Epic Games launches Lore, an open source version control system designed for scalability
Epic Games has introduced Lore, an open source version control system engineered for projects combining code with large binary assets. This launch targets studios and creators working on games or entertainment requiring solutions that scale across both data volume and multidisciplinary teams.
Lore is built as a centralized, content-addressed platform. It uses Merkle trees to represent repository state and maintains changes through an immutable revision chain. These technical choices enable binary-first storage, automatic deduplication, and support for sparse or on-demand data hydration across vast repositories.

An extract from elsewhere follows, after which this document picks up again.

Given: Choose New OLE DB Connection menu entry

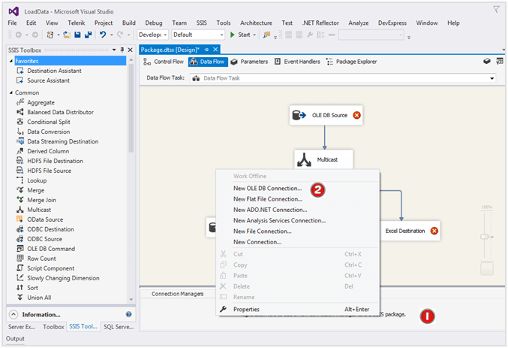Looking at the screenshot, I should point(267,189).
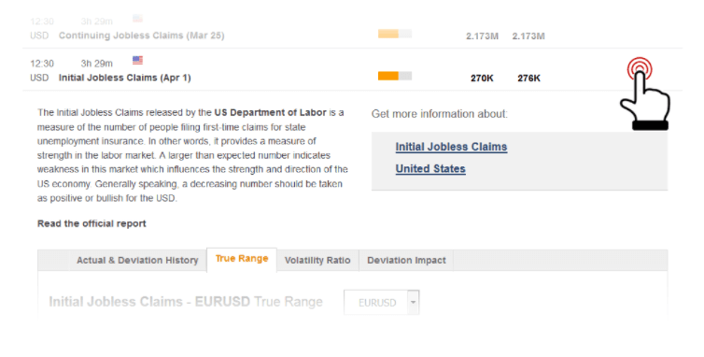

While setup can begin in a local mode within minutes, teams can expand their use of Lore with on-demand scalability, ensuring that onboarding and growth require minimal disruption. Performance features such as shared data reuse and as-needed asset downloads help prevent bottlenecks during periods of intense activity or large team collaboration.
In addition, Lore allows developers to rapidly branch and merge without restrictions, supporting free experimentation and iteration. Revision history is tamper-evident, giving teams confidence in tracking source changes. Lore offers a full command-line interface and a public API that supports C, C++, C#, Rust, Go, Python, and JavaScript for broader automation and integration opportunities.

Comments
The basic commands are voluntary very close to Git, not that Lore wants to replace it (because no one can) but because Lore is supposed to offer a cleaner CLI interface (Git has became Frankenstein's program over the years with many functionalities not fully implemented and still not documented) and a good support for binaries with their integrity (plus a backwards compatibility for minor versions).
It's more some modern kinda blockchain-based (because commits with metadata are hash-chained) like many others VCS since Git launch, that is only adapted to very large projects for big companies, where users only download what they need and not the whole project with history, that has no advantage for most projects. Well engineered nonetheless.